Kind of a bummer. Just getting started in the biz to find this happen so soon. I imagine it was snagged off of FB and copied. And I KNOW there's not a whole lot you can do to avoid it. But wondering what you would do if you found it had happened to you. Or if you have had it happen.


----------



## Deathtricity (Oct 9, 2011)

that sucks a lot, tell them instead of selling ripped off work your willing to sell them yours for a good deal. and second, I went to my local swap meet last weekend, if you want to see HIGH volume copyright violations go there. They were ripping off everything from starbucks logo, to OBEY Clothing and everything in between, Not to mentions they were selling "burned CD's" for $5 each. and they have THOUSANDS of them. Not sure what you can do that would not cost a lot of money. sorry to hear, BUT seems you have great designs


----------



## porkchopharry (Mar 4, 2012)

I don't know if my designs are great. Well they are to me LOL! I'm into kind of classic, blocky, old school kind of stuff, but cleaner aesthetically. Kind of a take on the DIY style sort of. I'm not trying to follow any trends, just make what I think I would wear and hopefully other people will like it too. I have nothing against the new styles, I dig them and own plenty of them, even though I'm not a fan of all overs much, I don't wear those. I just don't want to be scrambling around trying to catch the new waves. If that makes any sense. 

Anyway, my design to a lot of people would be simple and more "classic". But they're original designs and I do it all from beginning to end, Like you do. I remember we were talking about our flashes and taking all day to print 50 shirts LOL! 

Just kind of a bummer. But the shirt in question was kind of funny and really the simplest shirt I have. Sometimes you never know what's gonna hit. Or be stolen. 

Yeah I've seen the flea market dudes. Lame.

I don't know if selling them my shirts would work out, as I'm here in the U.S. and they're in England. I did think about trying to get payment or a percentage. But I'd rather see them take it down. This place looks like a pretty major shirt selller over there. Thousands of shirt designs for sale. We'll see how they respond next now that I've sent them links to FB showing actual customers wearing my shirt like 6 weeks or so before they even announced their copy of my design. 

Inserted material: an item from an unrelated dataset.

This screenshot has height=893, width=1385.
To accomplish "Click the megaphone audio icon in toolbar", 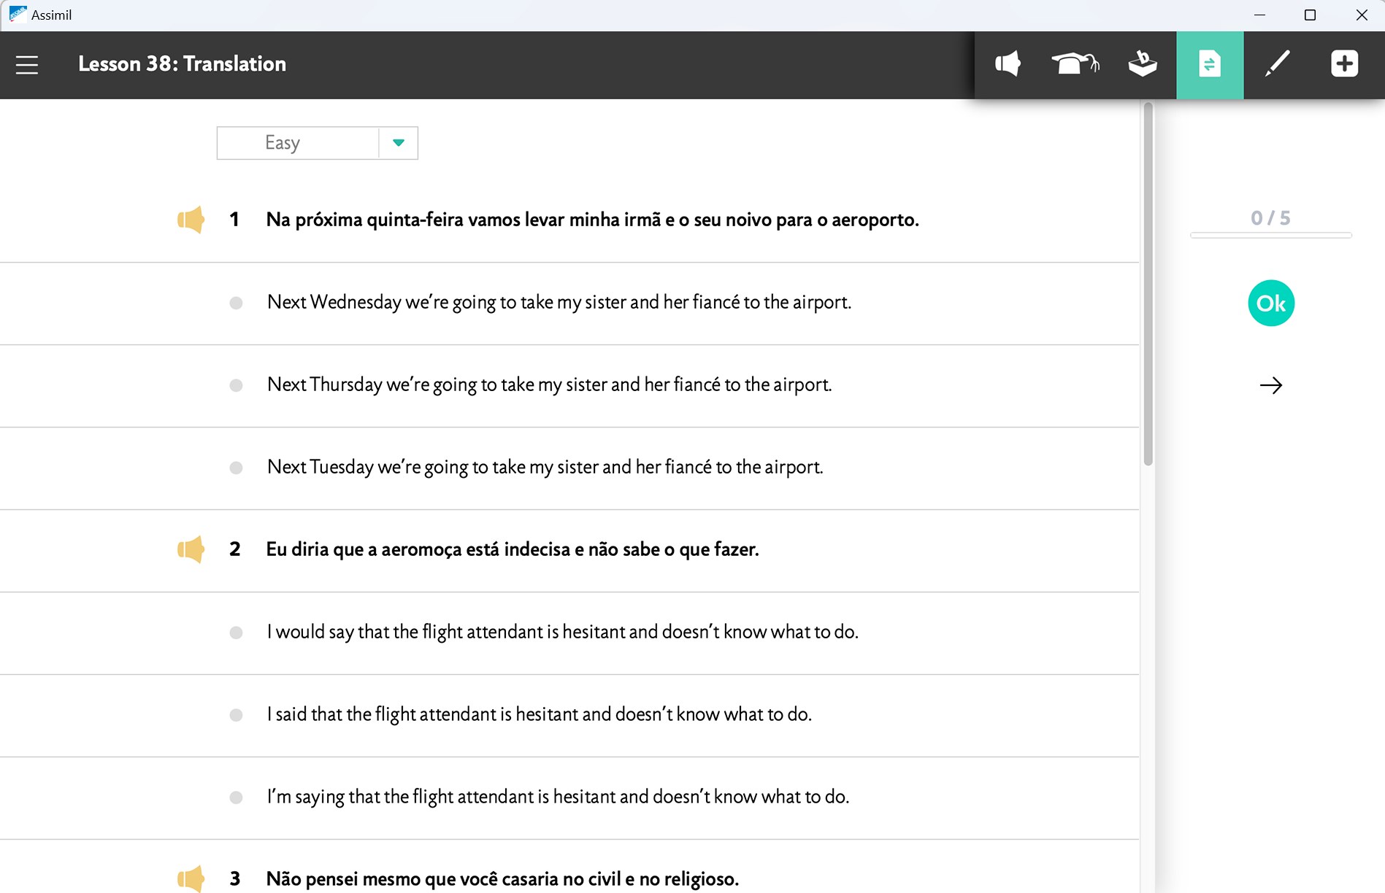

It's pretty apparent what happened. Somebody saw my design on FB probably (my site hadn't hit Google enough yet to rank) they thought "Hmm good idea", snagged it changed the font and sold it to these guys. It took them about 6 weeks to get it into production and up on the site.


----------



## PositiveDave (Dec 1, 2008)

Is it multiple designs, if your designs are 'simple', it's quite possible that they could come up with a similar idea. As you say they may have been sold the designs by a third party and be unaware of you, I think that it's worth talking to them.
It's a change to see the other side of the argument, too many threads are asking 'how do I get away with copyright theft?'.


----------



## porkchopharry (Mar 4, 2012)

PositiveDave said:


> Is it multiple designs, if your designs are 'simple', it's quite possible that they could come up with a similar idea. As you say they may have been sold the designs by a third party and be unaware of you, I think that it's worth talking to them.
> It's a change to see the other side of the argument, too many threads are asking 'how do I get away with copyright theft?'.


By stating my designs are simple is kind of diminishing them. When I say simple, I mean not a lot of fine line stuff. I'm into blocky and inky stuff. A lot of one/ two color stuff. Hard to describe. Simple possibly but stylish. Or rather stylish to a guy like me and the people who buy them. 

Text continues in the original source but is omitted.